On my lecture notes, I came across the statement: 'Inverting the mass matrix is significantly easier than solving a linear system involving the stiffness matrix.'
Can someone explain why this is the case?
The context behind this question is finite element method.
The claim that "Inverting the mass matrix is significantly easier than solving a linear system involving the stiffness matrix" is more of a slogan than a precise theorem. This answer gives the usual surface level explanation without going into the technical details.
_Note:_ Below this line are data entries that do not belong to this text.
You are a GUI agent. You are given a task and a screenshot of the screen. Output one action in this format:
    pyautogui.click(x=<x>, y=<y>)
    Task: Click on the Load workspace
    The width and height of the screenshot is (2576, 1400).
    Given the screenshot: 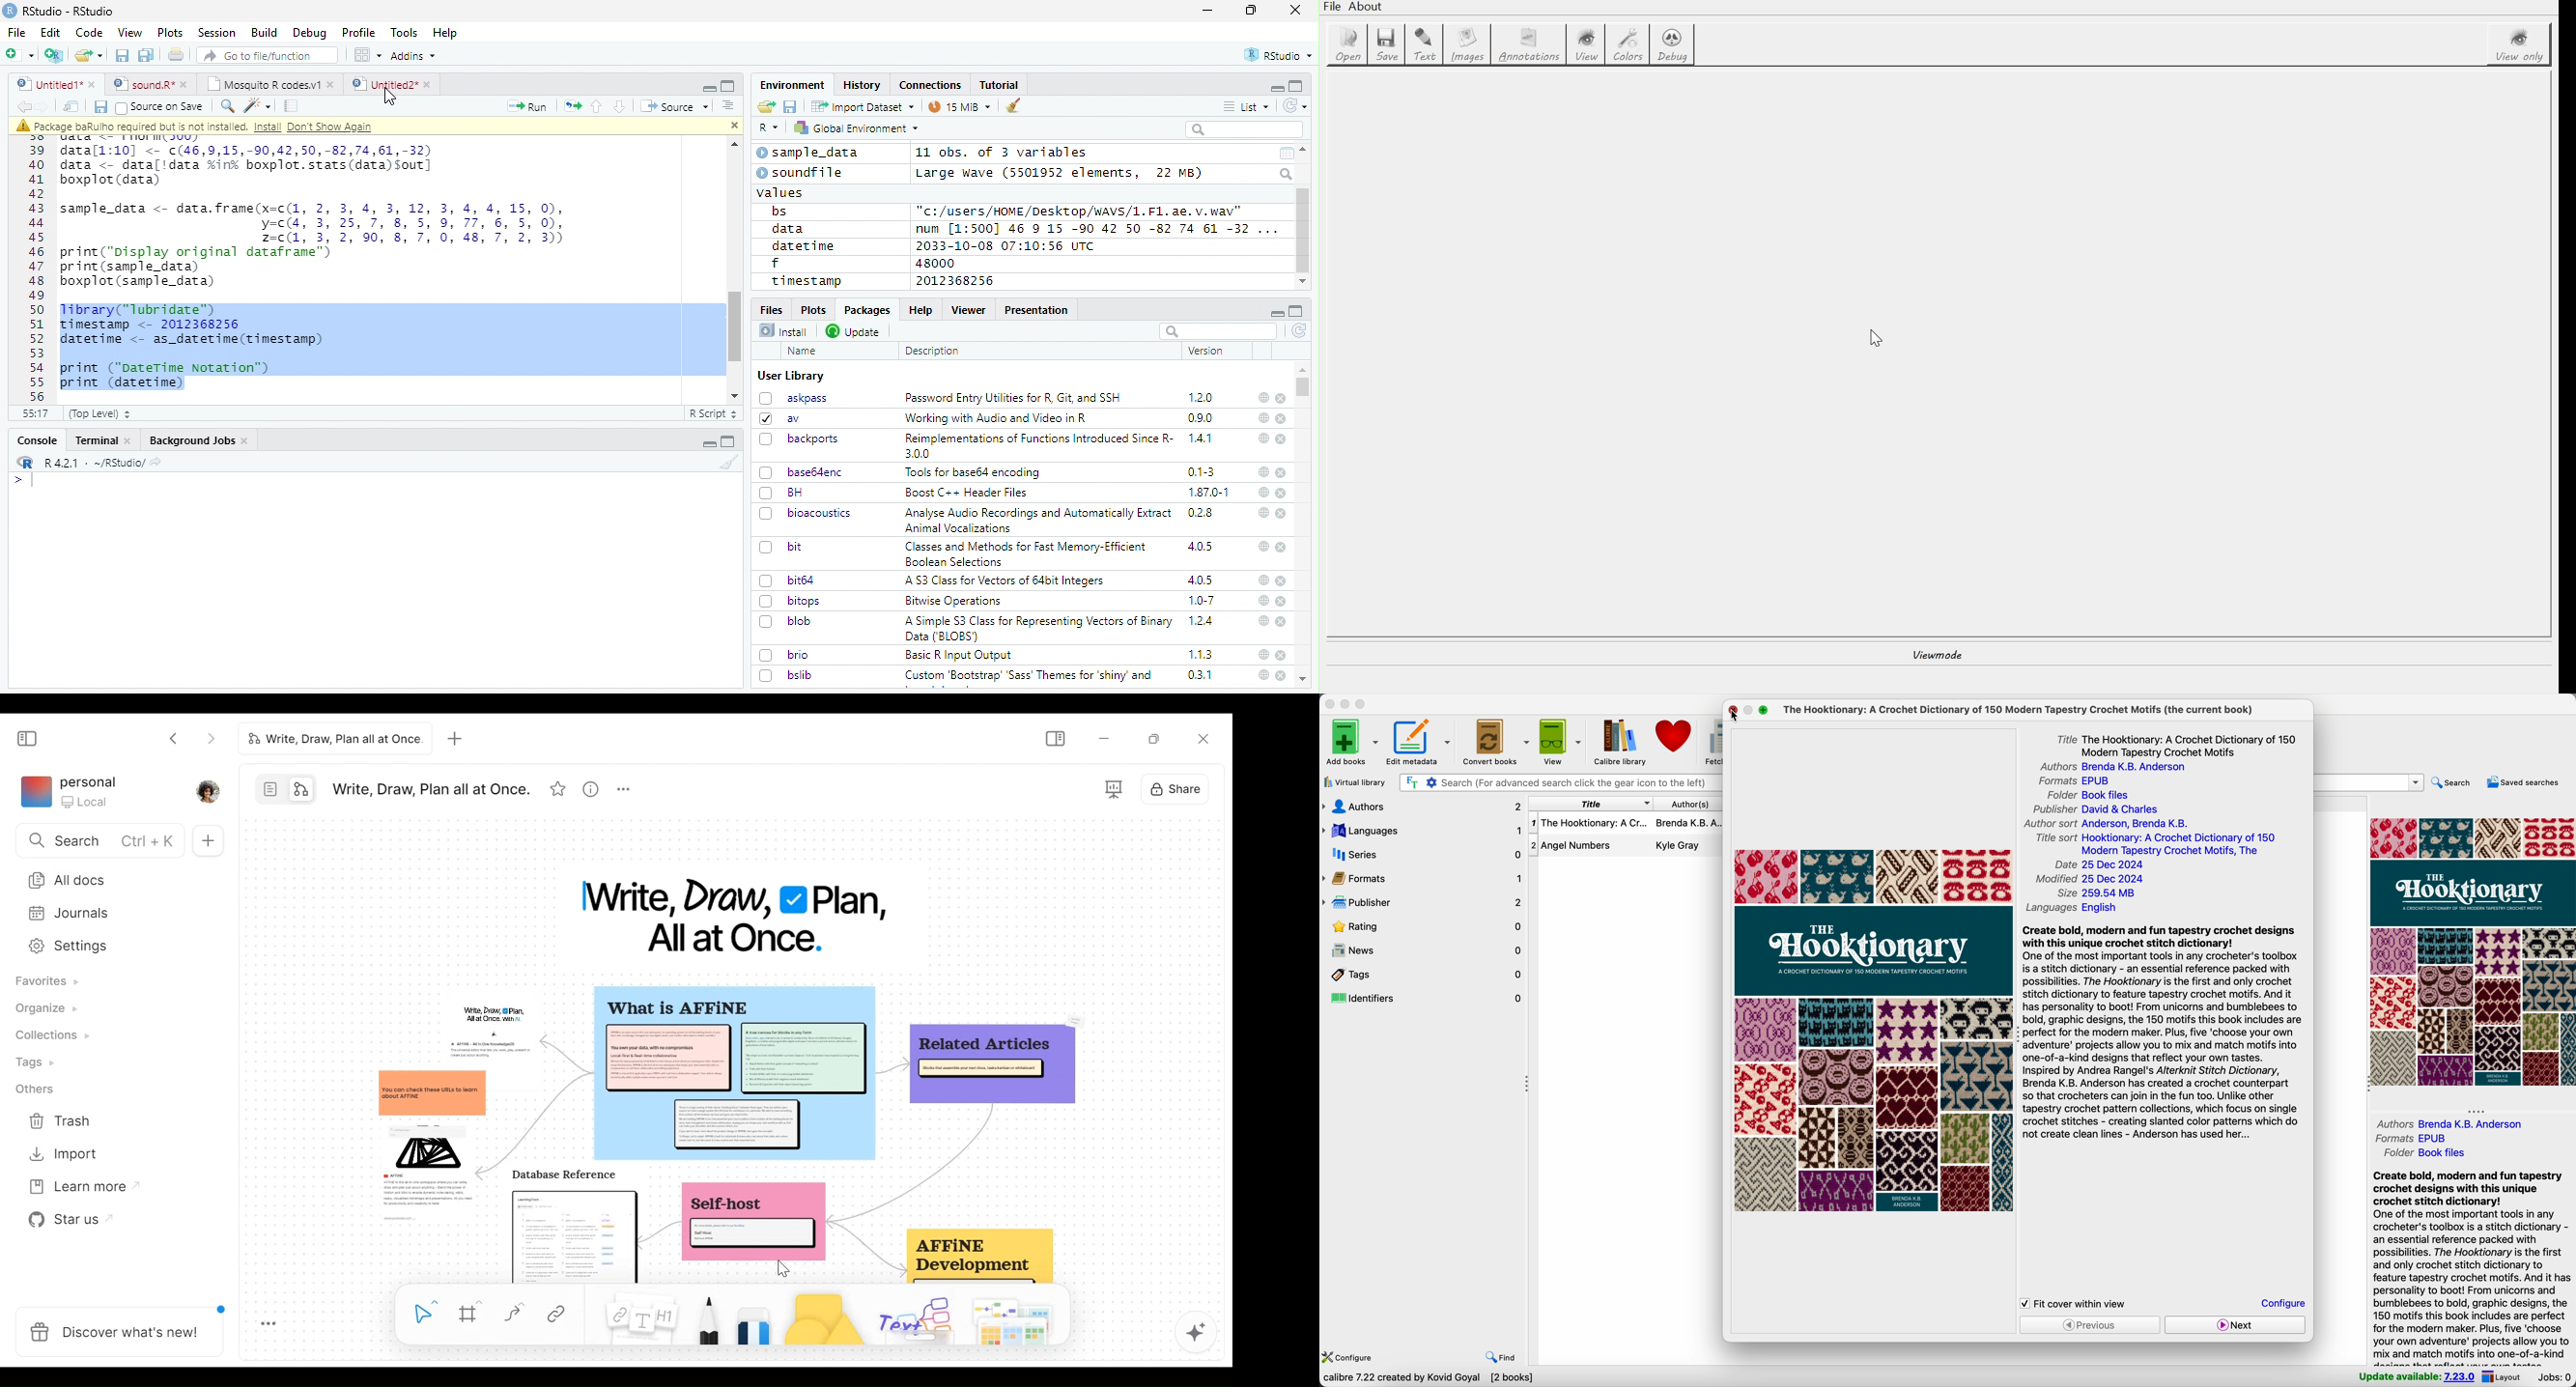 What is the action you would take?
    pyautogui.click(x=767, y=107)
    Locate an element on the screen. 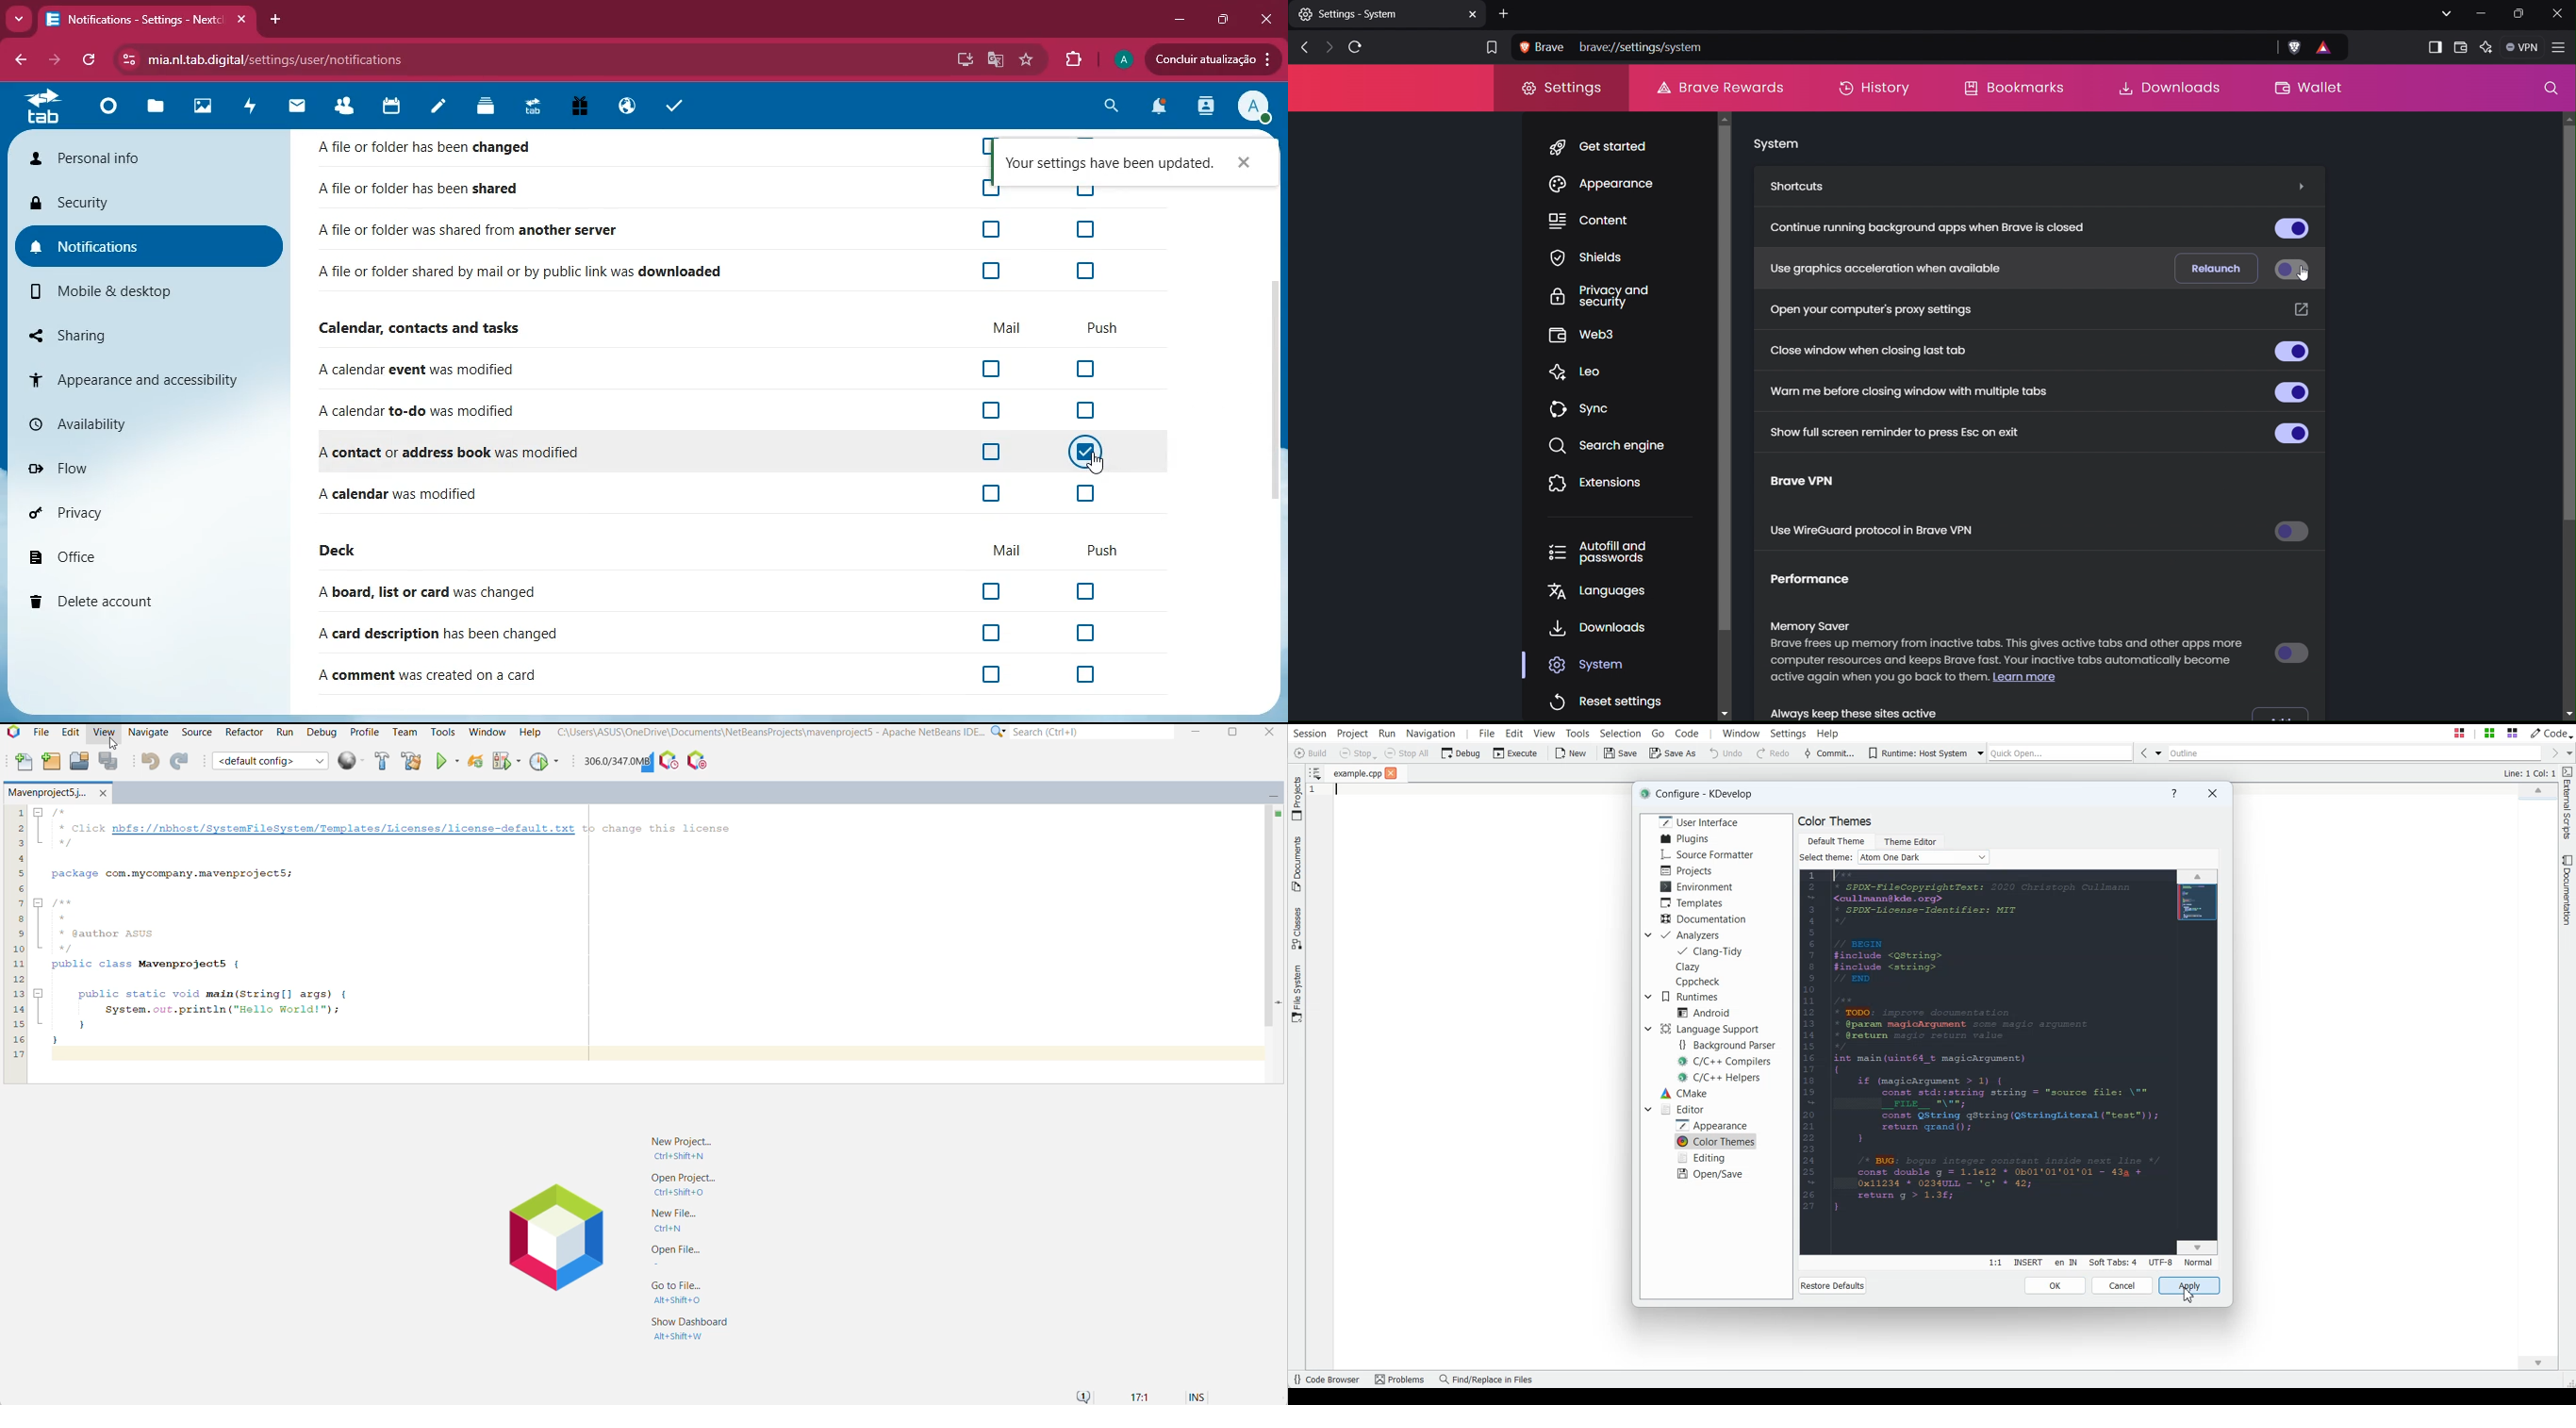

To explain the observation that lies behind this slogan lets take a regular and quasi-uniform mesh of the computational domain that is characterized by $h > 0$ being a diameter of a smallest mesh element. Let $\kappa(A)$ denote the condition number of a matrix $A$ computed as $\kappa(A) = \frac{\lambda_{max}}{\lambda_{min}}$ where $\lambda_{max}$ and $\lambda_{min}$ are the highest and lowest eigenvalues of $A$. The lower the condition number is the 'easier' is to solve the equation with the matrix.
Let $M$ denote the mass matrix and $K$ denote the stiffness matrix. It can be shown that $\kappa(M) \sim 1$ with respect to $h$ and $\kappa(K) \sim h^{-2}$. So $h \to 0$ leads to $\kappa(A) \to \infty$ which supports the slogans statement.
Another way in which it is 'easier' to invert the mass matrix than stiffness matrix is through preconditioned Krylov space method. For mass matrix even a diagonal of the matrix can serve as a suitable preconditioner whereas constructing an efficient preconditioner for the stiffness matrix is much more convoluted.